Begin PROVIDED RECORDS

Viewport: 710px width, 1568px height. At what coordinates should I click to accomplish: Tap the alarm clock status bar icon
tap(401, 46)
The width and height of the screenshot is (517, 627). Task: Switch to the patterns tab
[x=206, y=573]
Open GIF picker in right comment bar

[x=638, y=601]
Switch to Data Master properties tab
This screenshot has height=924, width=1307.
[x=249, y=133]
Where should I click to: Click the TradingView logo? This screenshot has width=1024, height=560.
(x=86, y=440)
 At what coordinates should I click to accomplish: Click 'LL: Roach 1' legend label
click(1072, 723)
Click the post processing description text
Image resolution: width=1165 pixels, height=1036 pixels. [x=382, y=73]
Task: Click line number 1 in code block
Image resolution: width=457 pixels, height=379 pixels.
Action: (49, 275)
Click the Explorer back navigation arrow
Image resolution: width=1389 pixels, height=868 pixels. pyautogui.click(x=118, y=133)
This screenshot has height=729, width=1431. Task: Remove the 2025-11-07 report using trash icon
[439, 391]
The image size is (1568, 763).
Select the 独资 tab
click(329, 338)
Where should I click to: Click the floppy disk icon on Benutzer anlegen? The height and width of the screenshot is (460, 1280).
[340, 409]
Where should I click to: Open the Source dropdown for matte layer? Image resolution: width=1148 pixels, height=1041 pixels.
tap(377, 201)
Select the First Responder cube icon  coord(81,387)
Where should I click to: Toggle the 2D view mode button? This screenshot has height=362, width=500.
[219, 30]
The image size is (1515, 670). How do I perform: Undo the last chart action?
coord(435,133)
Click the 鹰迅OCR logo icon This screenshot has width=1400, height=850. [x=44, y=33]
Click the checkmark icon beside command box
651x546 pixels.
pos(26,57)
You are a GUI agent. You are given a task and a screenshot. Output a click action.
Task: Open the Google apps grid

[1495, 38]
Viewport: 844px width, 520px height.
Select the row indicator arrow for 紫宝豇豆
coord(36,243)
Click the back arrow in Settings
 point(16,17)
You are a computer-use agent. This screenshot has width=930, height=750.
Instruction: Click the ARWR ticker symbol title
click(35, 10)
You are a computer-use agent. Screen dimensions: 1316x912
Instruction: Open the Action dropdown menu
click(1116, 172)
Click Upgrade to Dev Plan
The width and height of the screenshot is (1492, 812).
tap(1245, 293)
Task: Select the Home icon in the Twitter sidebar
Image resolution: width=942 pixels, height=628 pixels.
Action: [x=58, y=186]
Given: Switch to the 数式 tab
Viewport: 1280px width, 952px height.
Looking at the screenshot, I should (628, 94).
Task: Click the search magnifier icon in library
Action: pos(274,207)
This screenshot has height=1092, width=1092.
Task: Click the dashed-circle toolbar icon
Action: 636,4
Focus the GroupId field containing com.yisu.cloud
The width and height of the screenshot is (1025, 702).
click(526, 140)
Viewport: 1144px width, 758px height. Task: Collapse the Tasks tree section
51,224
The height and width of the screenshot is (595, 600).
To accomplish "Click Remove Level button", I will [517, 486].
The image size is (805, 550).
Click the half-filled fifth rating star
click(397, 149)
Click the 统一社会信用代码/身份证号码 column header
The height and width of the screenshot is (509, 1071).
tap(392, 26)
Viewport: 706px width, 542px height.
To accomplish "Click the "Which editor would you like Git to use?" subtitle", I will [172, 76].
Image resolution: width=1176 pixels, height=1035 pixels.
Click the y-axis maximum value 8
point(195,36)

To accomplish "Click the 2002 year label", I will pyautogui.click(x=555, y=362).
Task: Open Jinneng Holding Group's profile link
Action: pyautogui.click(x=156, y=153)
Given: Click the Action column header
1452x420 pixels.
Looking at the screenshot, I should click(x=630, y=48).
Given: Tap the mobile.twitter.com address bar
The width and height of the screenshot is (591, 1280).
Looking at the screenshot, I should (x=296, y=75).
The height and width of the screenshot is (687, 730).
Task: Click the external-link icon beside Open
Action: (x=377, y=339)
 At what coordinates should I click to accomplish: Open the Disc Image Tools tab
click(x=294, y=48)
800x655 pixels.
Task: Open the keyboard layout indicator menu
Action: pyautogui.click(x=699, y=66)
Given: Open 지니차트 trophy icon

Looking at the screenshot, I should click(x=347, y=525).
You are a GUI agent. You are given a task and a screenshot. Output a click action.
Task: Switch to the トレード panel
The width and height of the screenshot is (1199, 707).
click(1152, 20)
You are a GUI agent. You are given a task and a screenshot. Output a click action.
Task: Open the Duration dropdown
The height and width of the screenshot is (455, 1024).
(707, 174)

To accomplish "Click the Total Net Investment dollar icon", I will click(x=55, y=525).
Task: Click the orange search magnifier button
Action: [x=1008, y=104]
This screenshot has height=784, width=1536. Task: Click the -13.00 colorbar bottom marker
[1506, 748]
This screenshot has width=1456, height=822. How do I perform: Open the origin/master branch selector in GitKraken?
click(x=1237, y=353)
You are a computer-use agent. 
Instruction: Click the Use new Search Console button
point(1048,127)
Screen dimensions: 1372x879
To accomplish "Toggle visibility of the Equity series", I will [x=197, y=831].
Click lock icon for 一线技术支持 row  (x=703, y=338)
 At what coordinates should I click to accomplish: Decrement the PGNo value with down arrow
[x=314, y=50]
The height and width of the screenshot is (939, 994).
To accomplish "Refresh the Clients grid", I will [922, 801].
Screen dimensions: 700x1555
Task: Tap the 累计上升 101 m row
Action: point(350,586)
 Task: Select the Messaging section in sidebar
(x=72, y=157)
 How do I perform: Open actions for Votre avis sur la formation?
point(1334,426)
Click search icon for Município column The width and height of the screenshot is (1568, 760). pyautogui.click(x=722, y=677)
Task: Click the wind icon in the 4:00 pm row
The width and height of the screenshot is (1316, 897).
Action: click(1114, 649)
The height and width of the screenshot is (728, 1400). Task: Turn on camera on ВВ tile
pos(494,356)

End PROVIDED RECORDS

EXERCISE:
Reproduce the records between the line holding "Focus the GroupId" and the line holding "Looking at the screenshot, I should click(x=630, y=48).", inclusive.

RIGHT ANSWER:
Focus the GroupId field containing com.yisu.cloud
The width and height of the screenshot is (1025, 702).
click(526, 140)
Viewport: 1144px width, 758px height. Task: Collapse the Tasks tree section
51,224
The height and width of the screenshot is (595, 600).
To accomplish "Click Remove Level button", I will [517, 486].
The image size is (805, 550).
Click the half-filled fifth rating star
click(397, 149)
Click the 统一社会信用代码/身份证号码 column header
The height and width of the screenshot is (509, 1071).
tap(392, 26)
Viewport: 706px width, 542px height.
To accomplish "Click the "Which editor would you like Git to use?" subtitle", I will [172, 76].
Image resolution: width=1176 pixels, height=1035 pixels.
Click the y-axis maximum value 8
point(195,36)

To accomplish "Click the 2002 year label", I will pyautogui.click(x=555, y=362).
Task: Open Jinneng Holding Group's profile link
Action: pyautogui.click(x=156, y=153)
Given: Click the Action column header
1452x420 pixels.
Looking at the screenshot, I should click(x=630, y=48).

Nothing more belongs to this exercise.